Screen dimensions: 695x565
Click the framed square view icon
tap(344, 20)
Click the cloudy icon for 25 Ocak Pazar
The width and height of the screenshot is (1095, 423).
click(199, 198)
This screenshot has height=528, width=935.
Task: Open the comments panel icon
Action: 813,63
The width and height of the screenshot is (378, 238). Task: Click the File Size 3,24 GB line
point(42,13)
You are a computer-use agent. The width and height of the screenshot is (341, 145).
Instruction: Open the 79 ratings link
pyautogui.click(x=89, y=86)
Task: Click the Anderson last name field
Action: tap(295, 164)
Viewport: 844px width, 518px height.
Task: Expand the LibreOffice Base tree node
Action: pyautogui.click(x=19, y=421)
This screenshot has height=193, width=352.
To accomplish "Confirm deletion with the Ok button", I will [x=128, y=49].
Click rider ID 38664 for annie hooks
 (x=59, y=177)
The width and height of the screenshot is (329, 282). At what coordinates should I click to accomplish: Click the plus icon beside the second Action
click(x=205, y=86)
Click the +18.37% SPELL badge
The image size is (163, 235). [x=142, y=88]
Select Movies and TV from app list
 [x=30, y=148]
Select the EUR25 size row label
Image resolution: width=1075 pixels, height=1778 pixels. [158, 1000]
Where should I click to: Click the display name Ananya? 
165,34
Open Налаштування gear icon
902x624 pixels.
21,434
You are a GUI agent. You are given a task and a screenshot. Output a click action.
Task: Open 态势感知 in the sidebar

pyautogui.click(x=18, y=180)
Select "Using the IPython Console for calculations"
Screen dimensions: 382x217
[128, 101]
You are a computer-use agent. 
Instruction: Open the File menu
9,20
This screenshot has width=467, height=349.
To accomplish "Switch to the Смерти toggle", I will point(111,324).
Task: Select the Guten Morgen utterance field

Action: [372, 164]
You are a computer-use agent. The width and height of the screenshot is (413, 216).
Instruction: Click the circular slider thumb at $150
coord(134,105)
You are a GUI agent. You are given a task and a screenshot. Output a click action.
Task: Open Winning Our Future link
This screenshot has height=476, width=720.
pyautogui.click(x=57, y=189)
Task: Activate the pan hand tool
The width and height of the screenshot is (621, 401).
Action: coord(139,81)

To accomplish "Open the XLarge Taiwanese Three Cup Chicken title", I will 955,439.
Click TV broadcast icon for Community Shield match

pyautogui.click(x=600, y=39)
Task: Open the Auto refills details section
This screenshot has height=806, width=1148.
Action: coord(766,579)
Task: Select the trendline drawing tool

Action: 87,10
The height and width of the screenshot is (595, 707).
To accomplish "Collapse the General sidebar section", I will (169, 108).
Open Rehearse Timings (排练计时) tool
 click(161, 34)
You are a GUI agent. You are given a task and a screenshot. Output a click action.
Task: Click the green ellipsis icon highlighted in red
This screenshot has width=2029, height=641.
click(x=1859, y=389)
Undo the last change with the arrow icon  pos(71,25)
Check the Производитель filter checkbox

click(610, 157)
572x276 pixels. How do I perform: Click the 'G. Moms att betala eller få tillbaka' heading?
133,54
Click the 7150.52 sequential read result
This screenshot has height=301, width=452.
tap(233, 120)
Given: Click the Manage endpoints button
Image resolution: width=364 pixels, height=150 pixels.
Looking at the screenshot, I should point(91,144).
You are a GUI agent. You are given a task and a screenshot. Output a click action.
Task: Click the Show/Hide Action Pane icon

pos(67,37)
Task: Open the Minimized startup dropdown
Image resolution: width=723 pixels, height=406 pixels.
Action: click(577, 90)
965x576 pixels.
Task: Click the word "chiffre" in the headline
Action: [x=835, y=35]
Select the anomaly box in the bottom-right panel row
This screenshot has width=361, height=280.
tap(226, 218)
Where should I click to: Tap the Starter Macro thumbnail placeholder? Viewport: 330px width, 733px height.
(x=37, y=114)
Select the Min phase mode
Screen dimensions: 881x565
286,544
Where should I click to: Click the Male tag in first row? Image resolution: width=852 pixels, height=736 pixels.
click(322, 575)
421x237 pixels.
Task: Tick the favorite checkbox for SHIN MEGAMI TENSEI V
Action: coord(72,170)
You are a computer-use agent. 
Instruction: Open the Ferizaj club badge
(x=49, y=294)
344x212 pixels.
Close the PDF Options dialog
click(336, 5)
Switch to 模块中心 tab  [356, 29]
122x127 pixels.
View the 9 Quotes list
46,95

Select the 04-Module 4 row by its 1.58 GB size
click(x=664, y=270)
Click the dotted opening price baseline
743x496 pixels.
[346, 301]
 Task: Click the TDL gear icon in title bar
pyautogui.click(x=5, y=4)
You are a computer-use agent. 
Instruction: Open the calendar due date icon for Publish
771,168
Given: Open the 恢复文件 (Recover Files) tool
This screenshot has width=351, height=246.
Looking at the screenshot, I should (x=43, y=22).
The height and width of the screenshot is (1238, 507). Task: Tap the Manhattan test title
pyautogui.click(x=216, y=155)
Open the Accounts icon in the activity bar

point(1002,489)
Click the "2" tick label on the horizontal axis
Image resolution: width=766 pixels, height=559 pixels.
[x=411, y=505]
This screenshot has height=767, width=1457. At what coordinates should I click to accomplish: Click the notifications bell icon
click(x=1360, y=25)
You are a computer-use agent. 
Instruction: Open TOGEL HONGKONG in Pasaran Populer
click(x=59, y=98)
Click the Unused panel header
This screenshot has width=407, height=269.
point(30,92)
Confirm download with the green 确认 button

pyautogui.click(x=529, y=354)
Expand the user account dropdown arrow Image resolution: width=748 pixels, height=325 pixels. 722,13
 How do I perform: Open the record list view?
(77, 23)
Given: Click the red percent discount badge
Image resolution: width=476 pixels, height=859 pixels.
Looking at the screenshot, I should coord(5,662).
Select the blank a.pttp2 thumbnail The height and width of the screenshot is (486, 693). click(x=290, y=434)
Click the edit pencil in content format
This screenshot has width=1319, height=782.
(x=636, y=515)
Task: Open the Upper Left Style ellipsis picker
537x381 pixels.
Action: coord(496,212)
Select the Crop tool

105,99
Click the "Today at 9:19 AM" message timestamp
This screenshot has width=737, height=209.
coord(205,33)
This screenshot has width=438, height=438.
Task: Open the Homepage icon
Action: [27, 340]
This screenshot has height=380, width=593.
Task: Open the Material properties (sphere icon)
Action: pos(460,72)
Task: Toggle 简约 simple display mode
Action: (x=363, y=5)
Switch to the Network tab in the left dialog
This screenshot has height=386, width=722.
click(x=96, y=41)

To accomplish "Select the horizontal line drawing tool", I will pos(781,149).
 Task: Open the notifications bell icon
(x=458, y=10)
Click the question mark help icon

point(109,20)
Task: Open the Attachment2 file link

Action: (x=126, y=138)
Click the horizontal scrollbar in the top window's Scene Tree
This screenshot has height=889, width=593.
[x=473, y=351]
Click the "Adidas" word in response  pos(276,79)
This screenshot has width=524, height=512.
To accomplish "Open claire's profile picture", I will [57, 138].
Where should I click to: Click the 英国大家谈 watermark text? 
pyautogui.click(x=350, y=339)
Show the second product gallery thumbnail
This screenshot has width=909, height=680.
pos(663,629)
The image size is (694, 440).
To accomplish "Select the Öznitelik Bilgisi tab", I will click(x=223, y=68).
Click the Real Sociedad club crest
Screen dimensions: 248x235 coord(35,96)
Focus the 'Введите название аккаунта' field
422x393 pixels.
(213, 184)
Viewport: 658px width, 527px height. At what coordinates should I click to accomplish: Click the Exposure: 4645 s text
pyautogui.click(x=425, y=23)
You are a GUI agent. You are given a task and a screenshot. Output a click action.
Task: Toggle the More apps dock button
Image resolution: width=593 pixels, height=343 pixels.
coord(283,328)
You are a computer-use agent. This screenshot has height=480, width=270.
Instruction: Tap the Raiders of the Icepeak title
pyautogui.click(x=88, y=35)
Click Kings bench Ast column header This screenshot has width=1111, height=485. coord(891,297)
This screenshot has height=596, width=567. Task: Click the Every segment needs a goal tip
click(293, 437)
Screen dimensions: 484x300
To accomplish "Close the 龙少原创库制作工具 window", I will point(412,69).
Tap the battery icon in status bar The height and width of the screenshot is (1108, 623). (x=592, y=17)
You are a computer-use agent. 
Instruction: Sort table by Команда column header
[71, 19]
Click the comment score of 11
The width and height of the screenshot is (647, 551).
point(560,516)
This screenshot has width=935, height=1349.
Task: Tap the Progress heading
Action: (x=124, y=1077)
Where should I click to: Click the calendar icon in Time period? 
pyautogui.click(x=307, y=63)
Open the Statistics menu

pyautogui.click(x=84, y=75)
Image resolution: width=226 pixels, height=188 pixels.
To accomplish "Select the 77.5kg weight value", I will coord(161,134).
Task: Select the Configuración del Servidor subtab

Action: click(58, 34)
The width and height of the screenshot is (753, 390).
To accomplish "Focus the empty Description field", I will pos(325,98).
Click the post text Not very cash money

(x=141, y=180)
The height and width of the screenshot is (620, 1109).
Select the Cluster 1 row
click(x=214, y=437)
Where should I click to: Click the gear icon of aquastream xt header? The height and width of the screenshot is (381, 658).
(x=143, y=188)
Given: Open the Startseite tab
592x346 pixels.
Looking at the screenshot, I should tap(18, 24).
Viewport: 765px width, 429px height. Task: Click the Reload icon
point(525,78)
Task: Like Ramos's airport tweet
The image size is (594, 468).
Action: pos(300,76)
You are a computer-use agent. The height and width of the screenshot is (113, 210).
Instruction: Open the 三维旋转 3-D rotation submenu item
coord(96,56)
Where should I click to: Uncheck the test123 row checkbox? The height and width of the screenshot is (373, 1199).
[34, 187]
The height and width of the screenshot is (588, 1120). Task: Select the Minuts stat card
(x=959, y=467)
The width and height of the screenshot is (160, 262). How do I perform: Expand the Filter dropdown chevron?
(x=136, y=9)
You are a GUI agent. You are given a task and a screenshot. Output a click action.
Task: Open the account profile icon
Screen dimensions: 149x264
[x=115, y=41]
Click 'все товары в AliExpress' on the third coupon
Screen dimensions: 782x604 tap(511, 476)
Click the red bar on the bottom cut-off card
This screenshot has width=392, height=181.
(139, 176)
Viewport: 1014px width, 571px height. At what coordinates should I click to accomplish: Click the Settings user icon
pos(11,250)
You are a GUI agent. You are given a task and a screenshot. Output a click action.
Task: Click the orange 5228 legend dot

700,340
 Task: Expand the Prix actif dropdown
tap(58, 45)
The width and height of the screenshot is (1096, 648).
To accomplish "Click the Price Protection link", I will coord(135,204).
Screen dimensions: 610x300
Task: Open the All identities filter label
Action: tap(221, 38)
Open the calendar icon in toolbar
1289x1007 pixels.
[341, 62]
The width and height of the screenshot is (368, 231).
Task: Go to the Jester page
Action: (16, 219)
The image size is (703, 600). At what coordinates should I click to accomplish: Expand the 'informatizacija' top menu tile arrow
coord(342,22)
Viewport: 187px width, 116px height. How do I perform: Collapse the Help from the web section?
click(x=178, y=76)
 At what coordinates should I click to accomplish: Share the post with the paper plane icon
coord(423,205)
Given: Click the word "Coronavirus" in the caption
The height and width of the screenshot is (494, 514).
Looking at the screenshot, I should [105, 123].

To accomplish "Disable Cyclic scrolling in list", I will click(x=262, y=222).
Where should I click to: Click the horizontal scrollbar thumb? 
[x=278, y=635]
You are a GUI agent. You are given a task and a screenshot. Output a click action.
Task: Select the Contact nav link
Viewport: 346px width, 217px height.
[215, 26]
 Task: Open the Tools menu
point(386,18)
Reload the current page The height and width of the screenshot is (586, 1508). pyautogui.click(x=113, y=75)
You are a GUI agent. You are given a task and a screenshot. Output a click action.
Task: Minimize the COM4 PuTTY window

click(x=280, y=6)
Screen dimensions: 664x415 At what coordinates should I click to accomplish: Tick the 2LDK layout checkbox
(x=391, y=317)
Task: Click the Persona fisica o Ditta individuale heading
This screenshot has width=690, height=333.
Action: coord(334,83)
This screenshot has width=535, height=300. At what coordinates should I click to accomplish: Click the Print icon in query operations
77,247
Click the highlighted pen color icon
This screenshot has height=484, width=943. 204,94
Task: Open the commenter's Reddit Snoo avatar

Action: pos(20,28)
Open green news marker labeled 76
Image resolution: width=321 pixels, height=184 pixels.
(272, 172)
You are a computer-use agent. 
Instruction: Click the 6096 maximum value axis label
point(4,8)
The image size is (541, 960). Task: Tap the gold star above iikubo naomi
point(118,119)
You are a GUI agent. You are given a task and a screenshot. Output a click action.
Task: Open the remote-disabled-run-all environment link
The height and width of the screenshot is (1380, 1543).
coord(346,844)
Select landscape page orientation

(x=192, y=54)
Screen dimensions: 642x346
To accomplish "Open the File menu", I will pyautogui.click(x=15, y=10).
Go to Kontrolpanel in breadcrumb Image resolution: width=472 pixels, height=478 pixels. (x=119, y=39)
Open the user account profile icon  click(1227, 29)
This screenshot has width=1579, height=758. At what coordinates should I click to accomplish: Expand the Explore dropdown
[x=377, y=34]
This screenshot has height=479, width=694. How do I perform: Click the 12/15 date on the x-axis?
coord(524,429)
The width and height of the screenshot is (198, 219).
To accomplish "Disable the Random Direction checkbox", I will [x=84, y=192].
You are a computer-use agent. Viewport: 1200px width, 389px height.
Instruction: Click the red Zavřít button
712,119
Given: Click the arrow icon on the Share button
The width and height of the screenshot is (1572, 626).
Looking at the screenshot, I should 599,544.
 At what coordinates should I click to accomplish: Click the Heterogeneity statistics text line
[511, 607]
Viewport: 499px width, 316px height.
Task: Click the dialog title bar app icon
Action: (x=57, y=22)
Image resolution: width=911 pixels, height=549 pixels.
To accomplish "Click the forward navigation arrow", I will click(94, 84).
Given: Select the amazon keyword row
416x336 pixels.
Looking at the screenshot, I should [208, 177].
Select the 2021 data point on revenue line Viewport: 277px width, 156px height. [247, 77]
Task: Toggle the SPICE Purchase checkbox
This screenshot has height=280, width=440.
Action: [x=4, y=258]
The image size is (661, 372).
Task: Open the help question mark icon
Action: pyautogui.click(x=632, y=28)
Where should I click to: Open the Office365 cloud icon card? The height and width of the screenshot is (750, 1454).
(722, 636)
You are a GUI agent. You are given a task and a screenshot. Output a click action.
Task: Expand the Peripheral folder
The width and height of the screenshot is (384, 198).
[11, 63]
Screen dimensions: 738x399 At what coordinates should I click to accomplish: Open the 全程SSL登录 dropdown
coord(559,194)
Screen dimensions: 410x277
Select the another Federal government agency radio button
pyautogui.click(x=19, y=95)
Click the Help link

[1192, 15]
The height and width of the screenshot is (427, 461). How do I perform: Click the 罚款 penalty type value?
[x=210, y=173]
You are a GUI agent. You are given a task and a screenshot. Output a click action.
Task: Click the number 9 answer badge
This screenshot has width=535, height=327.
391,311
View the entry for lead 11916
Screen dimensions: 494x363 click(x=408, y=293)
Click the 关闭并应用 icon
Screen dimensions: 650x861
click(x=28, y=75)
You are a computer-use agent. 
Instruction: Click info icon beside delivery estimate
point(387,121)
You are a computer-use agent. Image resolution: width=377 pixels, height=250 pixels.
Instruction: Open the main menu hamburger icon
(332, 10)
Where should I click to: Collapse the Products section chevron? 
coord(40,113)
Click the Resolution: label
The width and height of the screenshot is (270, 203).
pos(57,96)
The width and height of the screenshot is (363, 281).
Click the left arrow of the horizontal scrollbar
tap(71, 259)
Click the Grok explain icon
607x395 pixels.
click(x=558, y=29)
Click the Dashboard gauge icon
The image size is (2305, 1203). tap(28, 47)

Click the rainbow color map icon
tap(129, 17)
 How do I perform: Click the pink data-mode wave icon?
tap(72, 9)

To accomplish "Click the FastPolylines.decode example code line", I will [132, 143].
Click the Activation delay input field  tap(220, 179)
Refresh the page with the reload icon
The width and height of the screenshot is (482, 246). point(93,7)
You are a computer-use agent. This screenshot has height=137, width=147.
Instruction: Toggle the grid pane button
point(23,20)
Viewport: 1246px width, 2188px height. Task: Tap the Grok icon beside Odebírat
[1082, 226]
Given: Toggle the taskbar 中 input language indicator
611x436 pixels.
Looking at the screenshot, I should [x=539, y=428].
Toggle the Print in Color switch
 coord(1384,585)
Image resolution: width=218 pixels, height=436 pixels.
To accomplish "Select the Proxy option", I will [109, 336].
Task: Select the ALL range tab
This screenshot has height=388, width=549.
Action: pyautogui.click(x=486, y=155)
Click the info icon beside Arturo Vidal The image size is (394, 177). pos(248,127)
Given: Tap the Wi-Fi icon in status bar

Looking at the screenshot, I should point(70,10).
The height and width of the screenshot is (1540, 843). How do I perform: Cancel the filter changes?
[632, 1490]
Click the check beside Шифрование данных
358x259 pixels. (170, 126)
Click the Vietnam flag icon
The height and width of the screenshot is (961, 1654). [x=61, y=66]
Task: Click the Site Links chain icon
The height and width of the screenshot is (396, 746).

════

◆ **TRY IT**:
Retype the listing from its first line onward, stopping after the line that contains "is (341, 145)." has been retyped in full.

◆ **RESPONSE**:
Screen dimensions: 695x565
Click the framed square view icon
tap(344, 20)
Click the cloudy icon for 25 Ocak Pazar
The width and height of the screenshot is (1095, 423).
click(199, 198)
This screenshot has height=528, width=935.
Task: Open the comments panel icon
Action: 813,63
The width and height of the screenshot is (378, 238). Task: Click the File Size 3,24 GB line
point(42,13)
You are a computer-use agent. The width and height of the screenshot is (341, 145).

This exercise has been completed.